■ **Excerpted text**
***

Monday, July 28, 2008

The Break-Out

Interesting extract from a conversation between architect, Hans Kollhoff, and filmmaker, Wim Wenders:

WW: All types of planning, by definition, are attempts to impose some kind of homogeneity, whereas for me a ‘city’ means the opposite of that. A city has to embrace contradictions, a city should be an explosive kind of a place.

HK: You have a similar problem in film, don’t you? A film, as I understand it, aspires to some kind of unity, but it also tends to want to burst at the seams.

WW: Yes, agreed. Just like every other kind of expression, a painting or poem or whatever. Everything aspires to that closed form, but excitement only happens when it breaks out, when something slips out of control. If everything is seamlessly whole, there’s no room to experience anything. That’s as true of films as anything else.

HK: Although perhaps unity is more easily achievable, so you need to be more wary of it…

Wenders is right to apply this specifically to poems.

4 comments:

Unknown said...

Terrific analogy. Thanks Rob.

Julie Carter said...

You know, maybe that's why so many poems currently being written in form bug the hell out of me. There's no tension between the form and content, no sense that there is anything in restraint. The content is so lifeless and safe that it just goes neatly into its little box.

***

■ **Records supplied**
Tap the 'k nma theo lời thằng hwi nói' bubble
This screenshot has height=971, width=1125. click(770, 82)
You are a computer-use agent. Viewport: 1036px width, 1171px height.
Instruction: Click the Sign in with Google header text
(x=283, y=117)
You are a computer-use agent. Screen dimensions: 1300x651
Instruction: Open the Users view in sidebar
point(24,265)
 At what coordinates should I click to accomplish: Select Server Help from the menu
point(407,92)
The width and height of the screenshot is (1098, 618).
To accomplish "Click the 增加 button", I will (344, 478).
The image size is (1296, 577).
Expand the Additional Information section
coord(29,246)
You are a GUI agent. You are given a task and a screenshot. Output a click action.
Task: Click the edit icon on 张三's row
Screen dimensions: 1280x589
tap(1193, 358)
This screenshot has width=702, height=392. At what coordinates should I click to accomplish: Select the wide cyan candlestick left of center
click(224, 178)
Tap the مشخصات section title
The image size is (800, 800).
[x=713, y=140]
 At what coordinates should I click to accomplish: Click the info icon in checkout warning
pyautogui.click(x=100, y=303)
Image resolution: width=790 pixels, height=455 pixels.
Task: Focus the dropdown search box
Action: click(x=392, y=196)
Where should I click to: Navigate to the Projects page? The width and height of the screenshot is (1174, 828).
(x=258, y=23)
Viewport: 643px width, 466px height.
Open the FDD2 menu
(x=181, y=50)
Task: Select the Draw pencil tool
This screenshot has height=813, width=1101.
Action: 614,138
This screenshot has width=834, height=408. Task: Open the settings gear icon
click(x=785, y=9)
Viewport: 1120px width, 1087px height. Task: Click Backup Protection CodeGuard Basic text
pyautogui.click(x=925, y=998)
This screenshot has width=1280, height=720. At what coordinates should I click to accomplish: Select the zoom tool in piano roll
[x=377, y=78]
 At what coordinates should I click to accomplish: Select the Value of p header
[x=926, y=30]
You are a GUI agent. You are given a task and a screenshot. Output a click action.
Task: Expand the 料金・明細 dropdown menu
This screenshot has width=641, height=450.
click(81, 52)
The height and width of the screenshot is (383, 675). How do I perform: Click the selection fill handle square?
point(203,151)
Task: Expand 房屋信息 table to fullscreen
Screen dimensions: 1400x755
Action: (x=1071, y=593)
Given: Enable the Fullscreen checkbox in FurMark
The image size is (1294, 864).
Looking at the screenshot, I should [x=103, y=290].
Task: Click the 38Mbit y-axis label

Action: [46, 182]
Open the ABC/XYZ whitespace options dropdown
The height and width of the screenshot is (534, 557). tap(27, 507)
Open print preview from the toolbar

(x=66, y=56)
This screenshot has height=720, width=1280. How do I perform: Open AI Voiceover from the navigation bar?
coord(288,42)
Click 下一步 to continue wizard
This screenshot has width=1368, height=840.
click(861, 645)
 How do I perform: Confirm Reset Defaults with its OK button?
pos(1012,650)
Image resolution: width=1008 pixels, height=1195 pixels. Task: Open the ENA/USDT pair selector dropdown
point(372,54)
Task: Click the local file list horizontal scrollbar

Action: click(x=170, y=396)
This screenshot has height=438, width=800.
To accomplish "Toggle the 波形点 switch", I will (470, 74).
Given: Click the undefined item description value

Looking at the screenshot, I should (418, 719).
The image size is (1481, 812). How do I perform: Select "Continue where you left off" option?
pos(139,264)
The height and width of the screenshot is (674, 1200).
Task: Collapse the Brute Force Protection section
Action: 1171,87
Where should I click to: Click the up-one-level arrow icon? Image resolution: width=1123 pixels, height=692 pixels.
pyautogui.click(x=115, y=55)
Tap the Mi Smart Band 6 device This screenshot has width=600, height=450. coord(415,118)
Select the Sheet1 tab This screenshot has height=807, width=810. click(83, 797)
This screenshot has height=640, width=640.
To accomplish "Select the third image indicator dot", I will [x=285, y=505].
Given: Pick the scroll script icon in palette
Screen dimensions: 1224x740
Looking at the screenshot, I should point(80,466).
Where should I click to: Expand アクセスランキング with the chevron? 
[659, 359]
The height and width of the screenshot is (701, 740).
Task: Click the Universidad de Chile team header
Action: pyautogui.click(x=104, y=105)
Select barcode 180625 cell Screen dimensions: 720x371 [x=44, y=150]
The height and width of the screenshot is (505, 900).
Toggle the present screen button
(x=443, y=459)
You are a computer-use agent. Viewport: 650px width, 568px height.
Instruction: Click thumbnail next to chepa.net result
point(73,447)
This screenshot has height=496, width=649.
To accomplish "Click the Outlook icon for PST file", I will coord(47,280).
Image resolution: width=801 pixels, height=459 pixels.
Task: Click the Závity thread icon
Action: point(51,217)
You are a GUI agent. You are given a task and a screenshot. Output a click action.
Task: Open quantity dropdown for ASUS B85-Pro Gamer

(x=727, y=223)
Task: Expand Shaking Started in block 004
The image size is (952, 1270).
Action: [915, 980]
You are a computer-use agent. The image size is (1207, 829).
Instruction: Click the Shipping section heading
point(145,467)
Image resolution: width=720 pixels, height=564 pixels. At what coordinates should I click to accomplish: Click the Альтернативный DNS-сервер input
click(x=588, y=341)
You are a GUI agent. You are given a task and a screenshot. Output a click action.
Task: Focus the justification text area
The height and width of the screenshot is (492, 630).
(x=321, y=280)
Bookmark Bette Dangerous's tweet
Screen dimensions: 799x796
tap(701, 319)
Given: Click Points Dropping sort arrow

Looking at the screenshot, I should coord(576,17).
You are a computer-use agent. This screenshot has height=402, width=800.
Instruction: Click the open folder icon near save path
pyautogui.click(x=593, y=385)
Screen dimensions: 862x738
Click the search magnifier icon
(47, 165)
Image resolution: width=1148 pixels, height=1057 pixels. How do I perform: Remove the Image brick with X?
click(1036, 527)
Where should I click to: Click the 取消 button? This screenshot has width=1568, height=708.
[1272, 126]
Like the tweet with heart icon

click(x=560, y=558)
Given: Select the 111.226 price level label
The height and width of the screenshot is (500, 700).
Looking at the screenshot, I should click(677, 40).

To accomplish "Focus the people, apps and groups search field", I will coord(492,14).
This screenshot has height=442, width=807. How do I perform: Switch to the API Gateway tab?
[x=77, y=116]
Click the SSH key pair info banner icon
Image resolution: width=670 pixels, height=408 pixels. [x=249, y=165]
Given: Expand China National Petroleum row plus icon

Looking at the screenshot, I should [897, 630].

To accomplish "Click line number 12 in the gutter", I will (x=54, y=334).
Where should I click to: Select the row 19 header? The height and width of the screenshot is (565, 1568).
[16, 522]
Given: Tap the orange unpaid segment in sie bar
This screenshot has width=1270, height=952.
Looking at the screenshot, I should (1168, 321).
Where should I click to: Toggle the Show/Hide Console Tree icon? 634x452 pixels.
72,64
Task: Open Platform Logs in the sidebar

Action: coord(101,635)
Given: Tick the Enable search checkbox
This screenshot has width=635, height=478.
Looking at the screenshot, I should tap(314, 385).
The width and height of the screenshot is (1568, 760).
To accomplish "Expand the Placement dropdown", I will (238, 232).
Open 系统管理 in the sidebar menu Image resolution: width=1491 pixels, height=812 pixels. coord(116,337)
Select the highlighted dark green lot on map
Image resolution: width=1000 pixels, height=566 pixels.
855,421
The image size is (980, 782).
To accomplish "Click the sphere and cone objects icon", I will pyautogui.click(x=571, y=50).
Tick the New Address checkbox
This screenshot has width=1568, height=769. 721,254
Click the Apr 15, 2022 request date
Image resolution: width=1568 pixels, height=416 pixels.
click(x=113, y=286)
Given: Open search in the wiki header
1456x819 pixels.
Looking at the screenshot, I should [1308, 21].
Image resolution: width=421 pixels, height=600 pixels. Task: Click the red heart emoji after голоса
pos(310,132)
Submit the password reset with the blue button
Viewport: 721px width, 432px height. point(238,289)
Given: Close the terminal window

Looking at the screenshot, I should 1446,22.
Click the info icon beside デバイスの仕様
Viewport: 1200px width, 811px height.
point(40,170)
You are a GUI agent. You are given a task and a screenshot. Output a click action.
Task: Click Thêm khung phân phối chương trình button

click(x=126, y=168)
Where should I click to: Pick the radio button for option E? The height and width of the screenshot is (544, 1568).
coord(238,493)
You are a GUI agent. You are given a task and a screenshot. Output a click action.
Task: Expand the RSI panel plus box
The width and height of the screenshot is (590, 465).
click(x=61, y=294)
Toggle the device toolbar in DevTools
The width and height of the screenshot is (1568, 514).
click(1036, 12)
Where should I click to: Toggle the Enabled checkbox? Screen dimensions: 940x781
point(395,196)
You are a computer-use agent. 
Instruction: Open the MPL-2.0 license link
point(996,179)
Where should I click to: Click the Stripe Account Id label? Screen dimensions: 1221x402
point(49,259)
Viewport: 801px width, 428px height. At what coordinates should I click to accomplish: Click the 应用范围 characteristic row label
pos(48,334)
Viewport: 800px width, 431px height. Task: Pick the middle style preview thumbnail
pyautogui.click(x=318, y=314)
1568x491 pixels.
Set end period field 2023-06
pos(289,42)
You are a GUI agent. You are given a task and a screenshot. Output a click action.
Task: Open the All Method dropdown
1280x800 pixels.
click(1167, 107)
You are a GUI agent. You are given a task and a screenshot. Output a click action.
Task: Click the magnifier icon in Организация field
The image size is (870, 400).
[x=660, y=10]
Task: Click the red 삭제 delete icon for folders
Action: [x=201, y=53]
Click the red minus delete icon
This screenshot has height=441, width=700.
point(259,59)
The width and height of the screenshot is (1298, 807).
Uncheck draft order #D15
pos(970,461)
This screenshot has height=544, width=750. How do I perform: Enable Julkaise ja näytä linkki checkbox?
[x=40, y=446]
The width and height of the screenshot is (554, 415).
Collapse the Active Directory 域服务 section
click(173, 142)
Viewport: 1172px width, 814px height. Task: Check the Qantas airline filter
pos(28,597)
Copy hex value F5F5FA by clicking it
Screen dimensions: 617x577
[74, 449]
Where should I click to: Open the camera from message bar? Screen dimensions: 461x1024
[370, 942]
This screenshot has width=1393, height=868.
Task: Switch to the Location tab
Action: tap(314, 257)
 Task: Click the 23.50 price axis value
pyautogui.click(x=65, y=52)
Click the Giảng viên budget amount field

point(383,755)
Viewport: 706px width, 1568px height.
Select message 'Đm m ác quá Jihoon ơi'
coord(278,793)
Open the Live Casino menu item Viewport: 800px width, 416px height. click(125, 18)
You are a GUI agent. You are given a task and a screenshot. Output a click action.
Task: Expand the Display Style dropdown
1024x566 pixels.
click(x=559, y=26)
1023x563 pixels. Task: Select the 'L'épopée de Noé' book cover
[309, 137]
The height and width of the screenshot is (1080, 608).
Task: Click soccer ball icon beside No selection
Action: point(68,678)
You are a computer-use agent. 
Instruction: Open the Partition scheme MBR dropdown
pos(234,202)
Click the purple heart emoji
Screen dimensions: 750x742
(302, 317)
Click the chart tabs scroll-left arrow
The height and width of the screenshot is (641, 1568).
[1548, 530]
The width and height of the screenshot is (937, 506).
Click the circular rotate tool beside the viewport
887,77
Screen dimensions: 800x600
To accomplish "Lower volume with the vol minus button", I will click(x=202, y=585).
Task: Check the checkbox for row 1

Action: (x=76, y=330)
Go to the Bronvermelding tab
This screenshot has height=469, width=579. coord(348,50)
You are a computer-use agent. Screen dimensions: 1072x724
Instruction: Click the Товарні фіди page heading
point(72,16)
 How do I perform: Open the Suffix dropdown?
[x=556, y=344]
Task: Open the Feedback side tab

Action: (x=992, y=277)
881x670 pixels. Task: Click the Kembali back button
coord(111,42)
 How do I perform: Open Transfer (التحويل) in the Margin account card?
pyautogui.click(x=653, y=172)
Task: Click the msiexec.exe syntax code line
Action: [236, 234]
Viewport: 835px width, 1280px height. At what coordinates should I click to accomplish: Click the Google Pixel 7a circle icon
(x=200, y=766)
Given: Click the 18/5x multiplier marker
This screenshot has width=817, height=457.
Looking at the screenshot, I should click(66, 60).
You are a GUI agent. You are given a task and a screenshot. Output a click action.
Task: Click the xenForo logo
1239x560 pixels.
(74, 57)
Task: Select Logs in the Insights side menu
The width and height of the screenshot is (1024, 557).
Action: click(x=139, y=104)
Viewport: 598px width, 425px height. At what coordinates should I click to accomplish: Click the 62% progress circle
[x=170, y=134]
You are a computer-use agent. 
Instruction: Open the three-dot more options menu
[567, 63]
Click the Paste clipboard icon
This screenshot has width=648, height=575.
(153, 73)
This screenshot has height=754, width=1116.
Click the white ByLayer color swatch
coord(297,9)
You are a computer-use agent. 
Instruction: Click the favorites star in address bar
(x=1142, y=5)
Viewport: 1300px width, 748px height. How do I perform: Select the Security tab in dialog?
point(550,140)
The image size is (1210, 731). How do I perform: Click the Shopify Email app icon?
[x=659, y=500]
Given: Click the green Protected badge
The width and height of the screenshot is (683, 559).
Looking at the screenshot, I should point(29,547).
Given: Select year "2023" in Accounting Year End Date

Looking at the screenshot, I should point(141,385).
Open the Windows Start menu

***

■ **Instructions for the task**
Continue the blog post on the Kollhoff–Wenders conversation from where it stops. The records have nothing to do with the text.

■ **Result for this exercise**
I think this is a great point, Rob. That Wim. Smart cookie.

Rob said...

I'm with you all the way, Julie. Writing in form is a struggle against form. It's in those moments of tension and struggle that poems can break into life.

I think WW's point extends also to poems in free verse (although perhaps FV poems have even less excuse for being dull!). I'm thinking of FV poems which do just what you expect them to do and seem to aspire only to the easily won achievement. I think I might print Kolhoff's response above my computer desk:

"unity is more easily achievable, so you need to be more wary of it"

I often find it's only when poems break away from what I thought I was trying to say initially that they really come alive. It's the movement from a well crafted, but dull, unity to something more interesting that often seems to come from nowhere.

Liz said...

Yeah, great analogy...great wisdom. Love how it 'nearly' pins things down. cheers Rob.